In 1890 he left Victoria for Petersham, where he remained for 17 years. In late 1908 or early 1909 he transferred to the Greenwich Congregational church, where he remained until he retired in 1917, but continued preaching until shortly before he died in 1919.

He was Chairman of the Congregational Union and Mission of Victoria in 1885–86 and chairman of the New South Wales Congregational Union in 1894–95.

==Ecumenism==
Allen was a delegate from the Congregationalist churches to the "Council of the Churches" founded in 1889 by Rev. John Walker, its energetic secretary.
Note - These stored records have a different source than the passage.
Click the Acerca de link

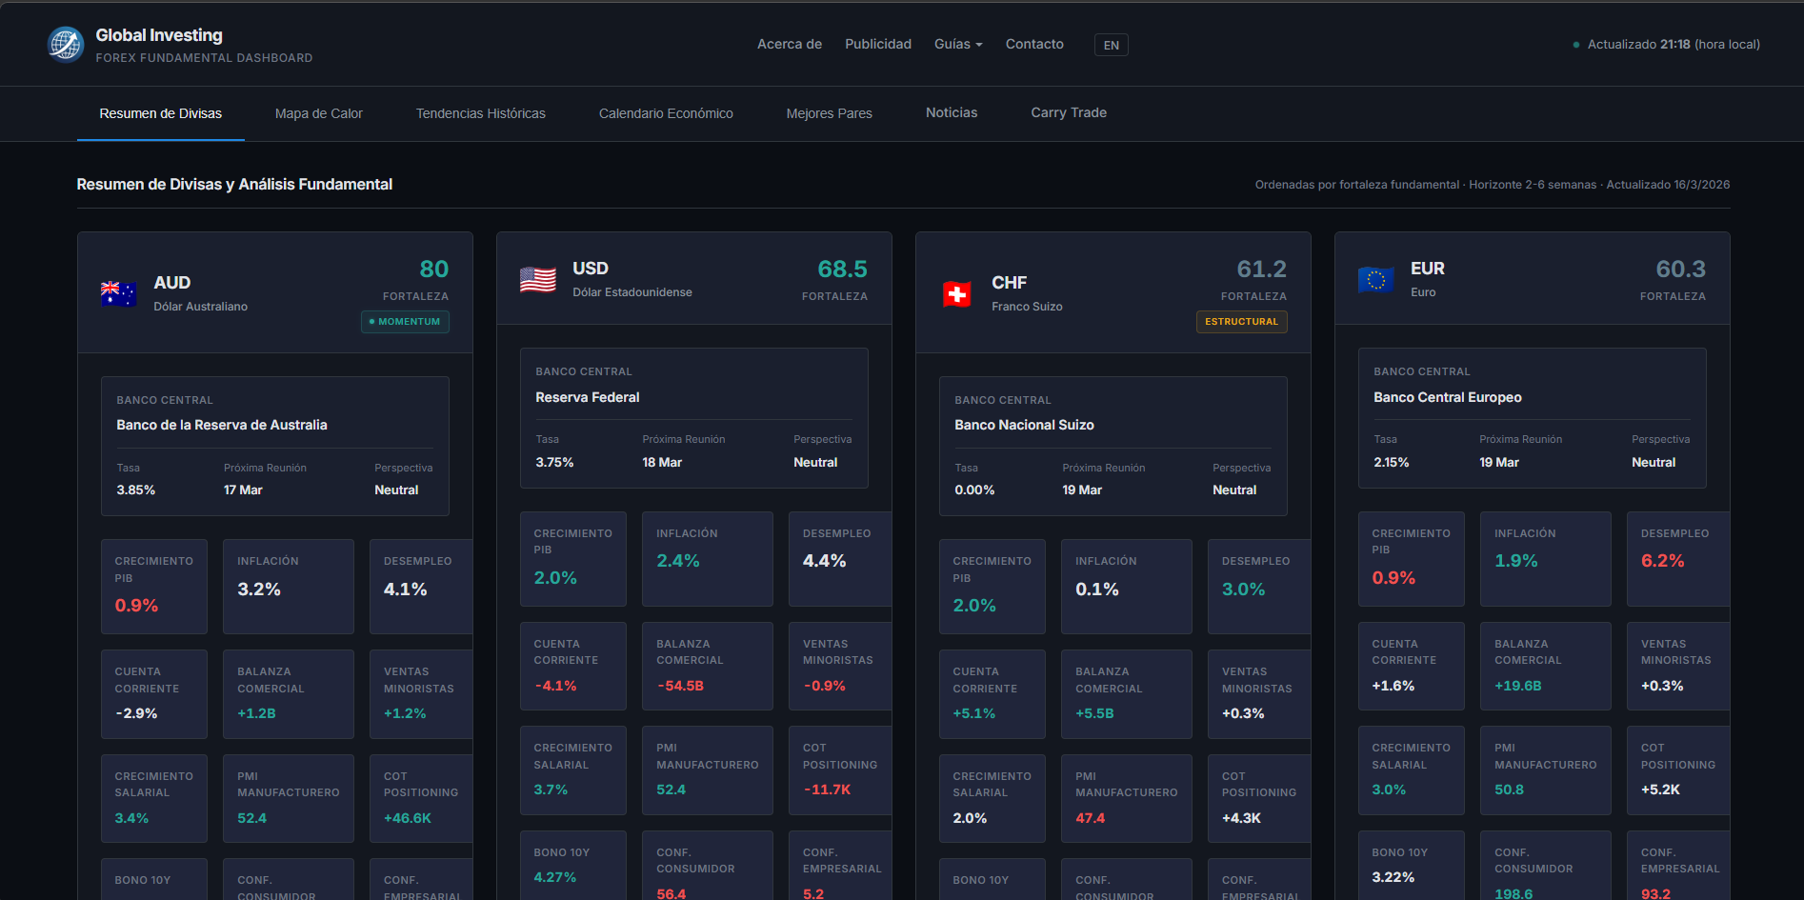(789, 44)
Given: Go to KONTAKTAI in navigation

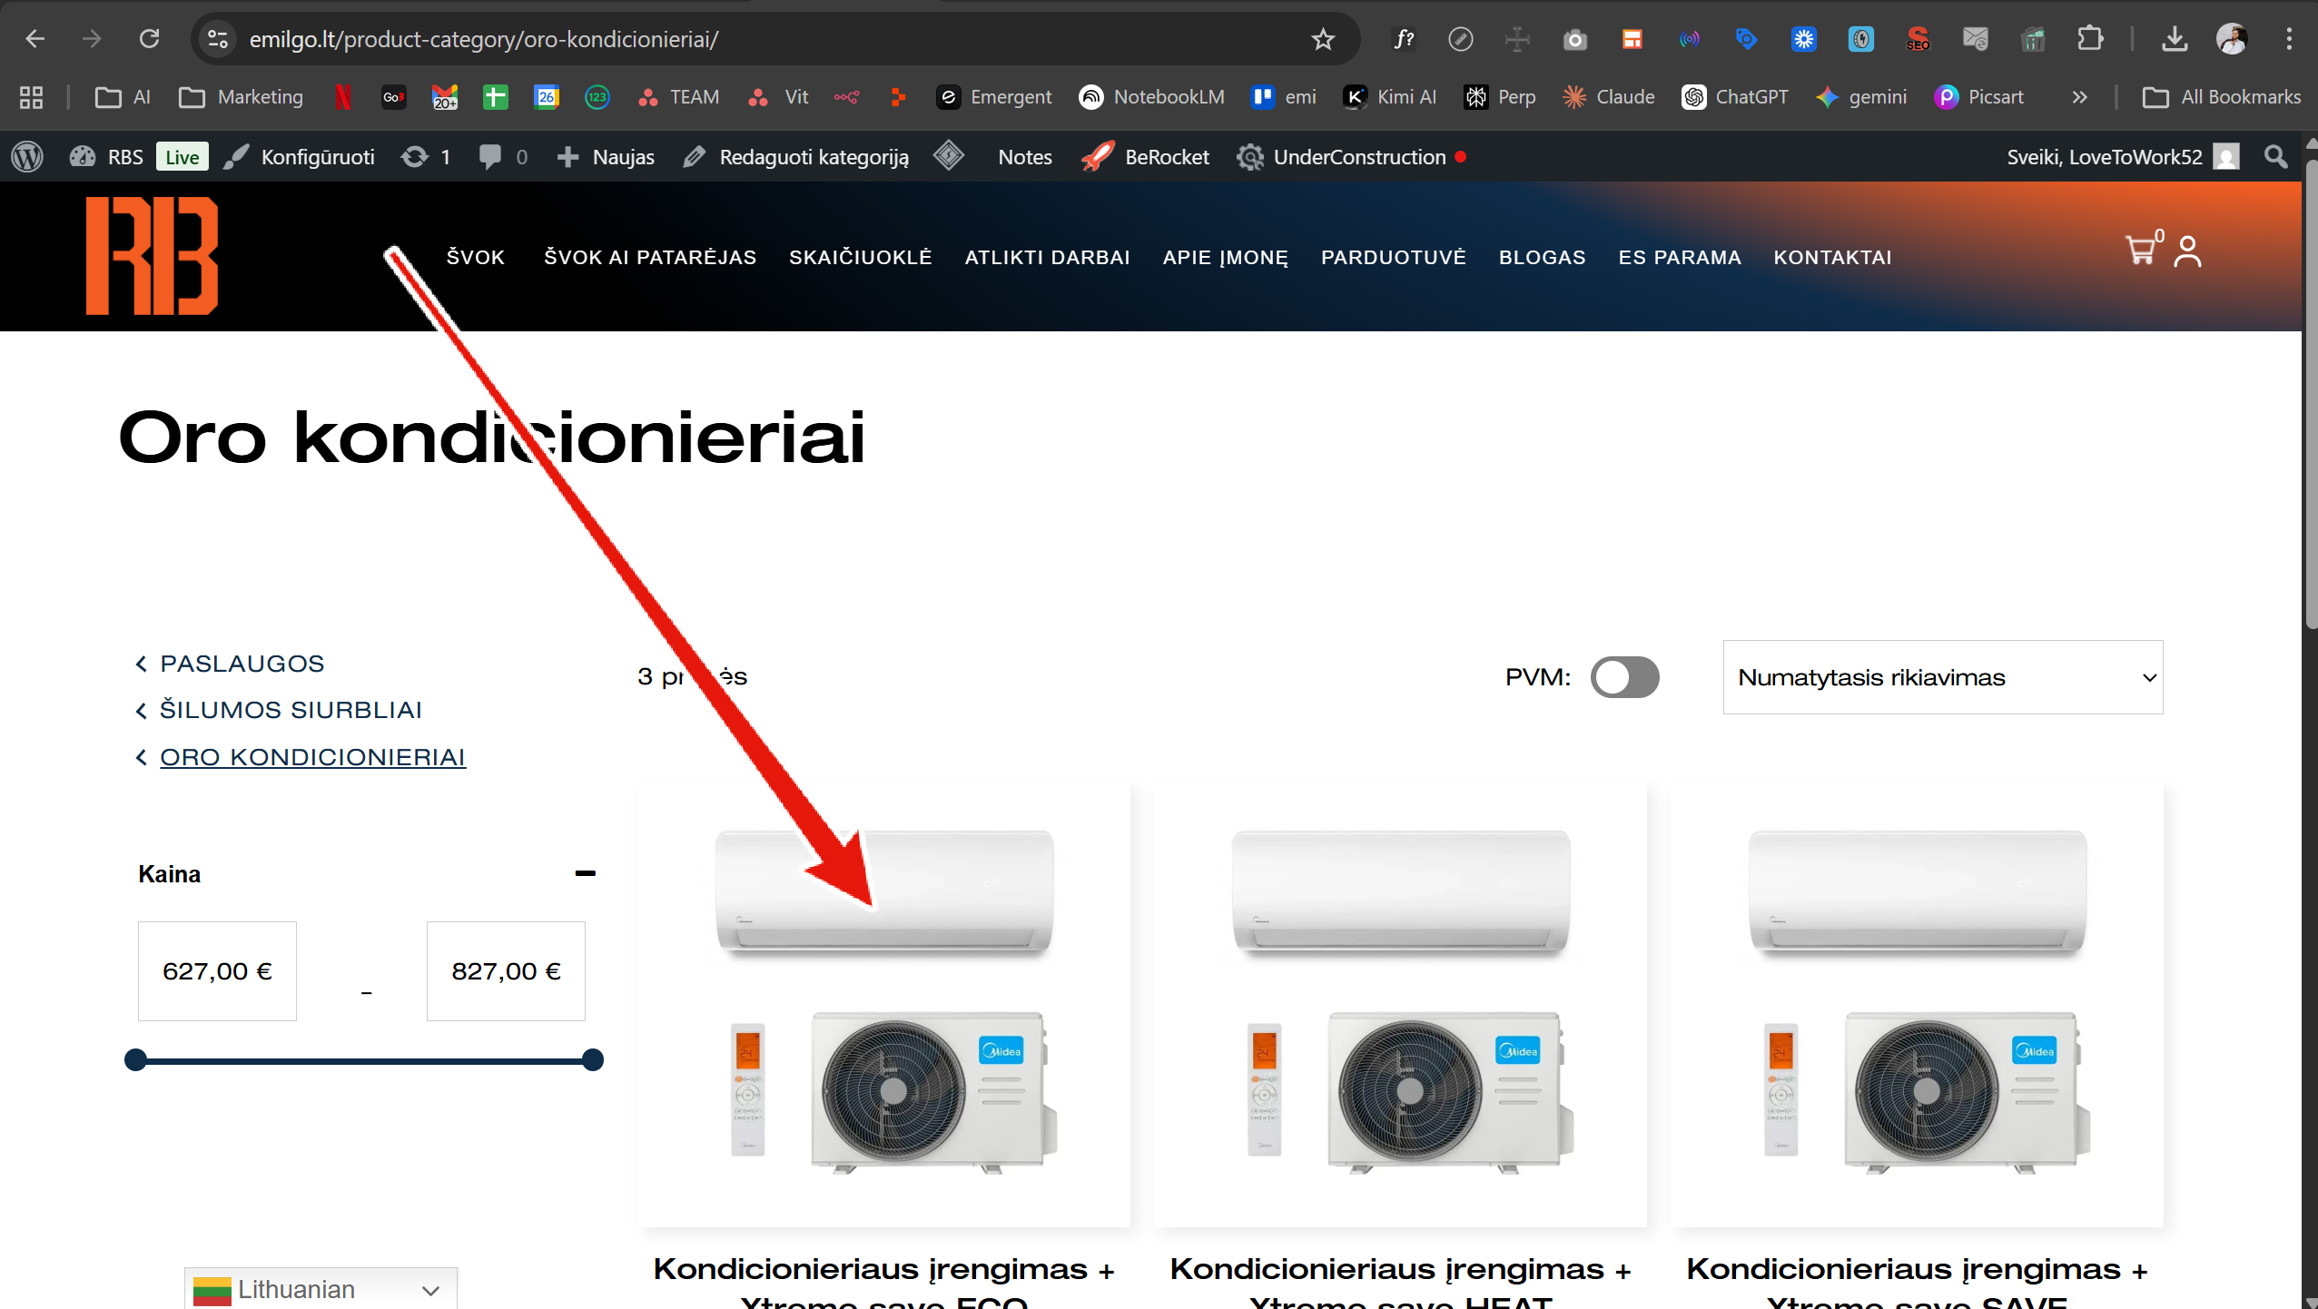Looking at the screenshot, I should (1832, 258).
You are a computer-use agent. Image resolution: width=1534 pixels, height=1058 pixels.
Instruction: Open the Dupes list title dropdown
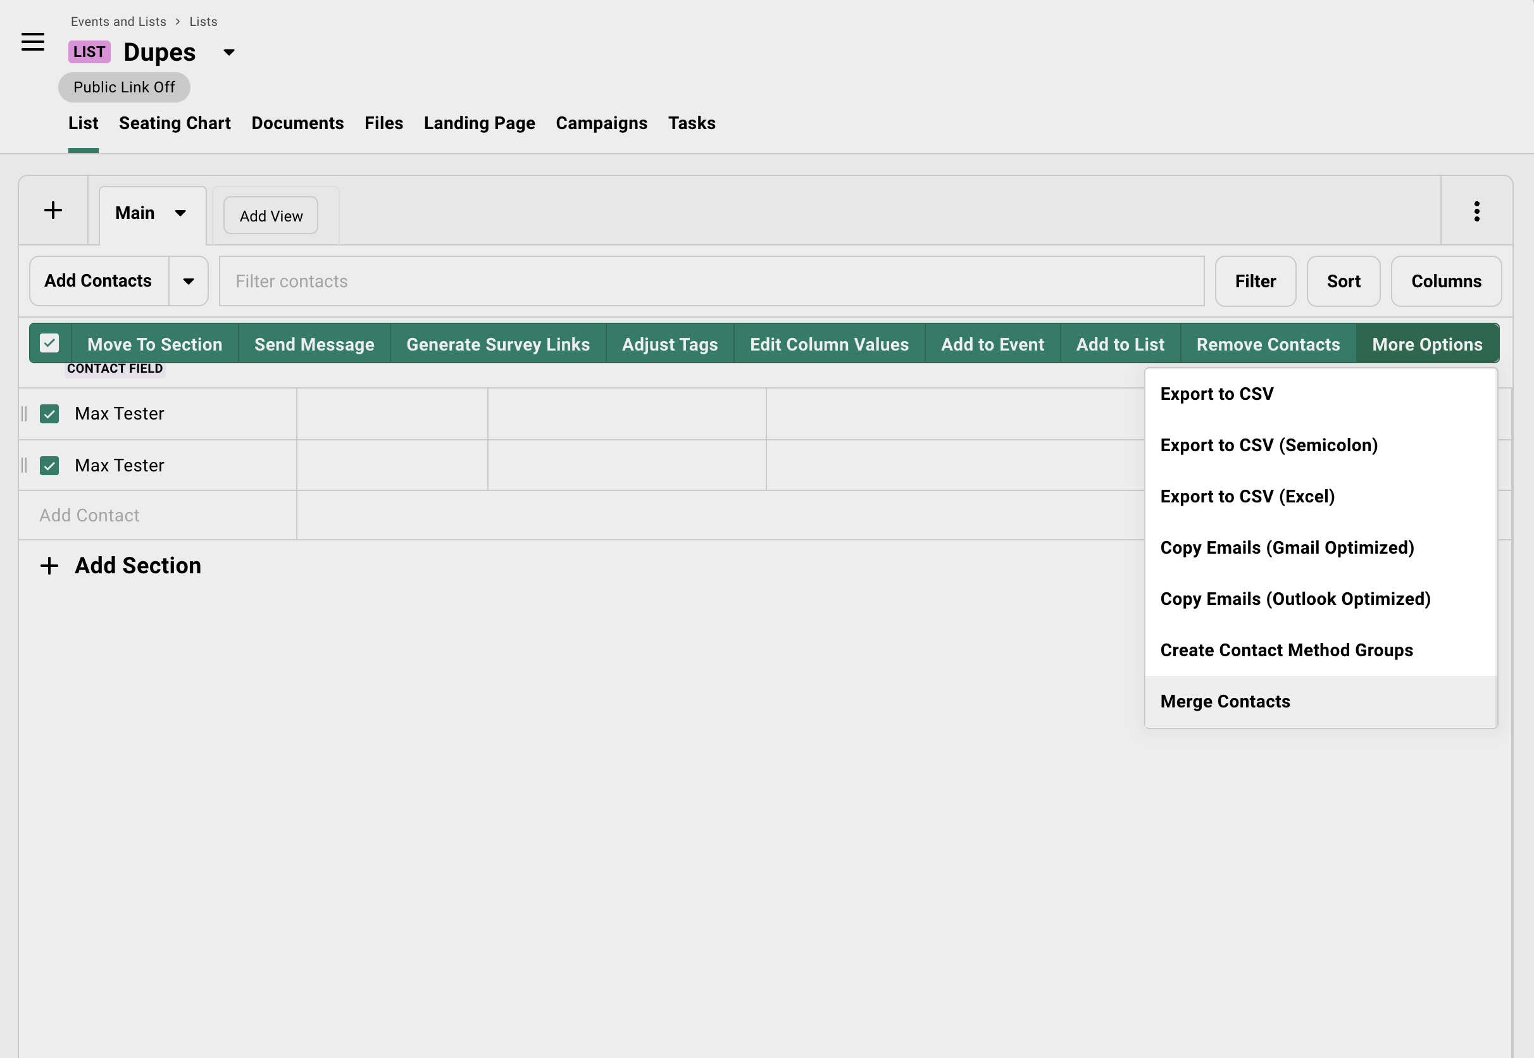click(x=228, y=52)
In 1895, when Walker resigned, Allen took over the position, but relinquished it in 1896 amid accusations of weakness and sacerdotalism, then in 1899 he was a founder of a rival body, the Evangelical Council, and its first (joint) secretary.

==Literary work==
From 1871 Allen wrote for the religious press, including the American Congregationalist, and in 1886 published Random Rhymes.
He was, for a time, joint-editor of the Independent newspaper.
He wrote a national anthem, "God Save Our Austral Land" (to the tune of "God Save the King"?), later sung in Queensland schools.
He won first prize of £100 for a cantata which he composed for the opening of the Melbourne Centennial Exhibition in 1888.

==Family==
Allen married Martha Jane Holdsworth ( – 8 March 1940) on 14 February 1872. Their children included:
- Horace William Allen (1875 – 13 August 1949), was vice-master of Ormond College, Melbourne University
- Harrison Allen, married Mabel Violet Davies, of Greenwich on 23 January 1907. He was known as an elocutionist
- Dr Leslie Holdsworth Allen (1879–1964) married Dora Bavin of Chatswood on 22 December 1915. Known as an academic and poet, professor of English at Duntroon Military College
- Captain Sir Carleton K. Allen M.C. (1887–1966), professor and Warden of Rhodes House, University of Oxford; knighted in 1952
- Elsie May Allen (maybe born 28 December 1872) married Frank Leopold Baker, of Brockley, Kent on 9 May 1895
- Elfrida Allen married Frederick George Phillips, of Greenwich on 4 July 1908

His funeral was held at the Greenwich Congregational Chapel and his remains buried at the Gore Hill Cemetery.